##### Input #####
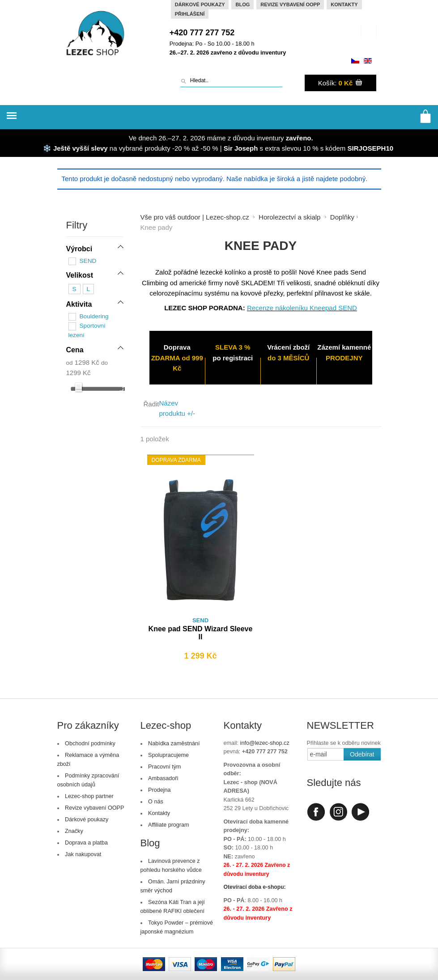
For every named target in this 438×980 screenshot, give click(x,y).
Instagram (338, 812)
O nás (156, 802)
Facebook (316, 812)
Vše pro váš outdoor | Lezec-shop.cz (195, 217)
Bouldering (94, 316)
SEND (88, 261)
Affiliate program (168, 825)
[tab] (94, 250)
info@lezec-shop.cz (265, 743)
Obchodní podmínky (90, 743)
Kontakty (344, 4)
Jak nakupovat (83, 854)
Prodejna (159, 790)
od (69, 362)
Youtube (361, 812)
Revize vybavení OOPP (290, 4)
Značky (74, 831)
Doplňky (342, 217)
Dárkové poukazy (200, 4)
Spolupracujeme (168, 755)
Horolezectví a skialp (289, 217)
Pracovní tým (164, 767)
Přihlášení (190, 14)
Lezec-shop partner (89, 796)
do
#####
The request:
Turn the records above into a numbered list, starting at the line that has "SEND (88, 261)" and ending after the line that has "Dárkové poukazy (200, 4)". Skip any blank lines.

Complete output:
1. SEND (88, 261)
2. Affiliate program (168, 825)
3. [tab] (94, 250)
4. info@lezec-shop.cz (265, 743)
5. Obchodní podmínky (90, 743)
6. Kontakty (344, 4)
7. Jak nakupovat (83, 854)
8. Prodejna (159, 790)
9. od (69, 362)
10. Youtube (361, 812)
11. Revize vybavení OOPP (290, 4)
12. Značky (74, 831)
13. Doplňky (342, 217)
14. Dárkové poukazy (200, 4)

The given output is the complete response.